The success of The New Day is one of better stories in today's WWE. The group's origin has been [...]

The success of The New Day is one of better stories in today's WWE. The group's origin has been well covered but Xavier Woods may have just given the best account yet on how the New Day came to be.

During an appearance on Booker T's Heated Conversations, Woods described the early concept of the group. He and Big E were on board, but they needed one more guy—Kofi Kingston.

"I knew I wanted to do some sort of group because we were kind of working on it in developmental way, way back. I talked to (Big) E and we said, 'We need a third, it's not going to be good as a tag team,'" Woods recalled. "So I said, 'Maybe we should talk to Kofi.' He was like, 'Kofi has been doing his thing. He's the consummate babyface. He loves his stuff.' I said, 'Let's try.' We weren't super close with him, but I pitched him the idea and he said, 'Yeah, I'd love to do something different,'" he said.

The next step was getting Vince McMahon to agree, something he did, but not without his own suggestions.

We went to Vince and we explained to him, 'Hey, we feel like there's a certain archetype of black wrestlers. You're either the foreign black wrestler, the big strong black wrestler, or the dancing black wrestler. We want to try and break that and do something else.' He said, 'Ok, cool.' We went back-and-forth, cut promos and pre-tapes, brought them to Vince and did that back-and-forth for months. He let us start working on house shows together to get the chemistry down," said Woods. "One day he sits us down and says, 'Hey, I got it. You'll have a gospel choir behind you and you'll come out clapping and making people feel good,'"he said.

But that wasn't exactly what Woods and the New Day had in mind.

"We were like, '....Wait....Wait....Hold on.' He referenced something called 'Up With People,' it's like a traveling positivity group. They would put on show and be uplifting. From the early '70s I think. He had us watch that and we were like, 'Ok, we get it.' But I felt like personally, and we told him this, this day and age, people are gonna boo that. They don't like white meat -- excuse me -- they don't like dark meat babyfaces," said Woods.

When The New Day finally emerged on WWE television, no one was quite sure how to react. But within a few weeks, fans began to hate the act—and in WWE, that's a good thing.

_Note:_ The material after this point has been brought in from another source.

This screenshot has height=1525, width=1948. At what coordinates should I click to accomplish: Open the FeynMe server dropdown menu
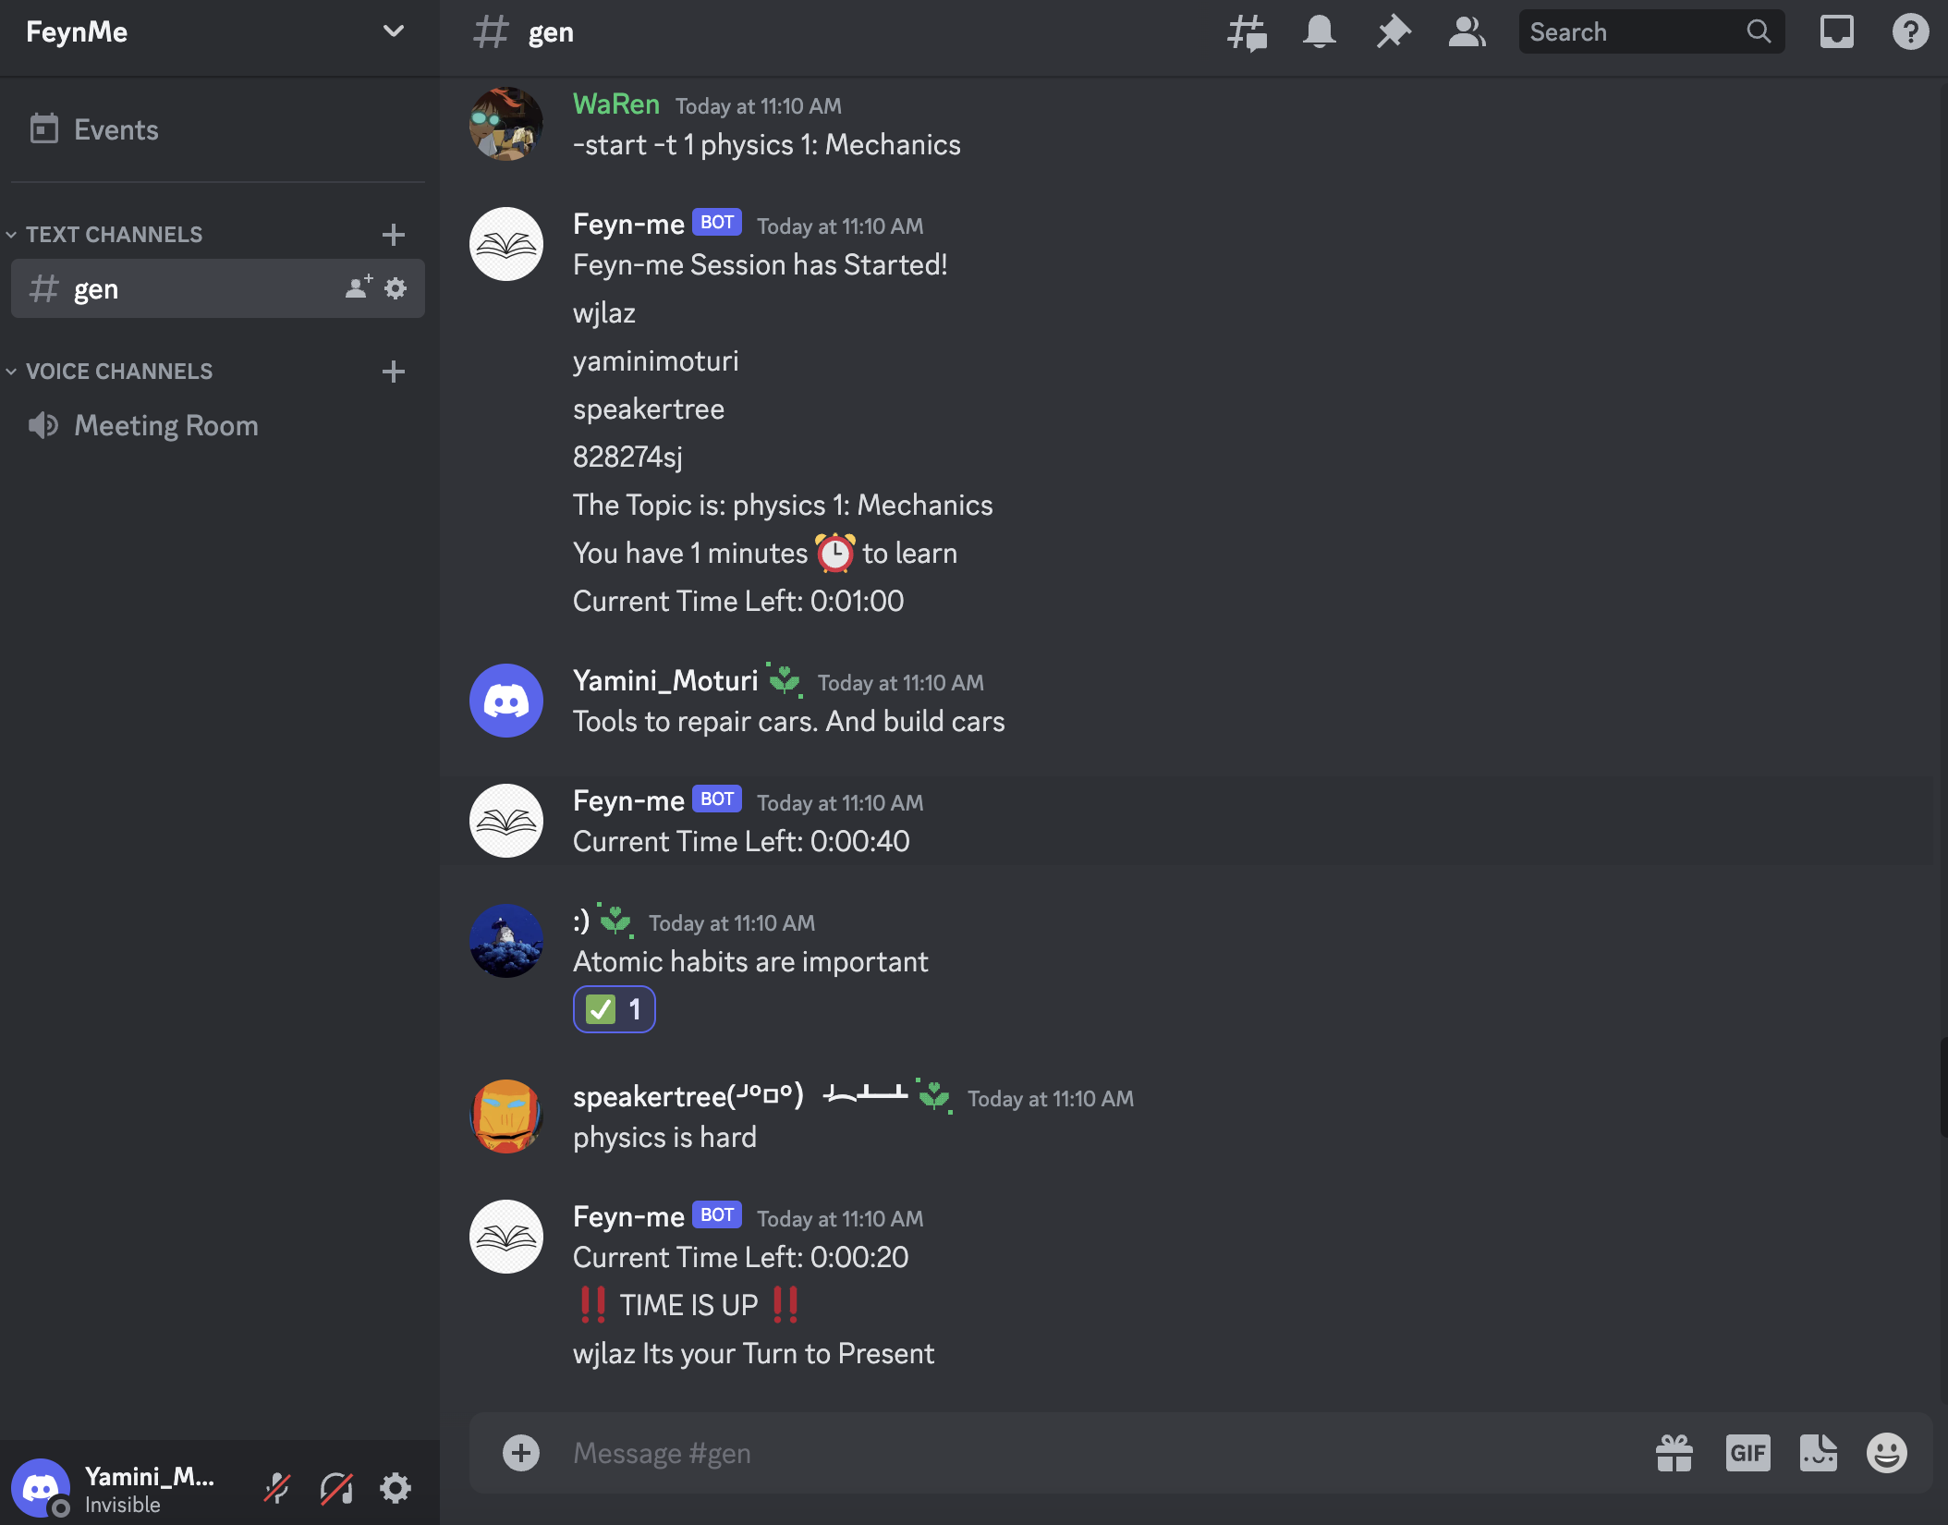[x=393, y=31]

"We debuted on Black Friday -- it keeps getting better. Obviously, we had the vignettes before and I think people were trying to get an idea of what it was because it was so different from that initial promo when I came out and talked to the both of them. We appeared on TV and 95 percent of the people were like, 'No, we hate this.' But, at least they weren't silent," noted Woods. "This is what we thought was going to happen, that people weren't going to like it. Now we just gotta convince them to let us turn," he said.

Before they could turn heel, Woods had to convince McMahon that he could ger Kingston booed. Woods was so sure he could accomplish that he actually put his career on the line.

"Came back from overseas and told Vince about it. He was like, 'I don't know. I don't think they'll ever boo Kofi.' I think it was the next week I went in and talking to him and was like, 'I strongly believe we can do this. If you give me a microphone, four weeks straight, I can make them boo Kofi Kingston,'" said Woods. "And he goes, 'And if you don't?' I said, 'You have 70 dudes in NXT ready to take my spot and I shouldn't be here.' And he goes, 'You believe in this that much?' I said, '100 percent.' He said, 'Ok, we can try it out.' After the third week, they started to boo Kofi a little bit. Vince came and gave us the head nod. And we were off from there," he said.